Cardinal Ouellet's remarks expanded upon the synod theme, "The Word of God in the life and mission of the Church."
"The goal of the Synod is primarily a pastoral and missionary one," his introductory marks read. "It consists in, together, listening to the Word of God to discern how the Spirit and the Church aspire to respond to the gift of the Word made flesh through the love of the Holy Scriptures and the proclamation of the Kingdom of God to all humanity."
The missionary impulse of Christianity, the cardinal explained, has been affected by factors such as secularization, religious pluralism, globalization and the enormous expansion in the communication media. These factors have resulted in a growing gap between rich and poor, the blossoming of "esoteric sects," threats to peace, and "current assaults against human life and family."
He said to engage with these cultures, the synod should reinforce "the encounter with the Word of God as the source of life."
Revelation is God's Dialogue
According to Cardinal Ouellet, the Church renewed its consciousness of its own mystery and mission through the Trinitarian and Christ-centered vision of the Second Vatican Council.
In particular, he referenced the Vatican II document Dei Verbum, the Dogmatic Constitution on Divine Revelation.
The cardinal said that in Dei Verbum the Council Fathers taught of the dynamic aspects of Revelation, emphasizing it as the personal, self-communicating dialogue of God.
"Thus they laid the bases for a more vivid encounter and dialogue between God Who calls and His people who respond," he remarked.
However, this view has not yet come to fruition in the Church's conscience, prayer, and pastoral practices as well as the Church's "theological and exegetical method."
Cardinal Ouellet said the synod should ask why Dei Verbum has been insufficiently received and should propose "concrete solutions" to remedy ignorance of the Scriptures.
"We must start from the Mystery of a God that speaks", Cardinal Ouellet explained, "a God Who is Himself the Word and gives Himself to be known by humanity in many ways.
"Thanks to the Bible, humanity knows it has been called upon by God; the Spirit helps it to listen and welcome the Word of God, thus becoming the 'Ecclesia' [Church], the community assembled by the Word.
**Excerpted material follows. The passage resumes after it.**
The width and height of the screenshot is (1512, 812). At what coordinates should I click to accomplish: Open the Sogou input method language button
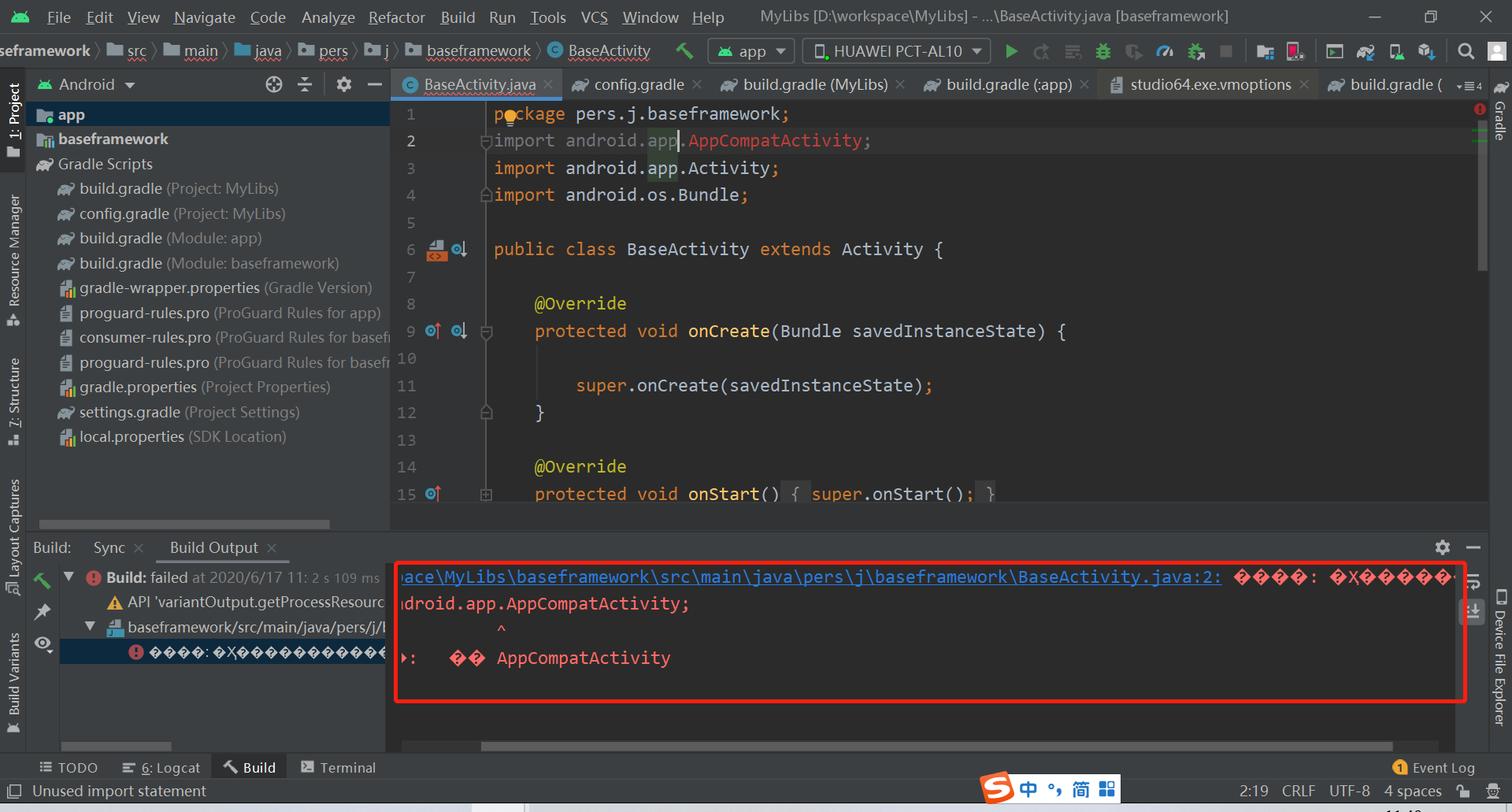(x=1028, y=788)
This community of faithful receives its identity and its mission from the Word of God that founds it, nourishes it and engages it to the service of the Kingdom of God."
The Word of God reveals God in different aspects: "It shows God Himself Who speaks, His Divine Word, His creative and saving Word, and finally His Word made flesh in Jesus Christ, 'the mediator and the fullness of all revelation'."
"The written or transmitted Word of God is a word of dialogue and also a Trinitarian word, offered to man in Jesus Christ to introduce him to Trinitarian communion and to find his full identity. ... God speaks and, because of this, man appears as one-who-has-been-called," the cardinal continued.
This human dimension of revelation is important because of its role in Biblical interpretation and because of Vatican II's focus upon the "dialogic identity" of man, his existence in conversation with God, beginning from the "Word of God in Christ."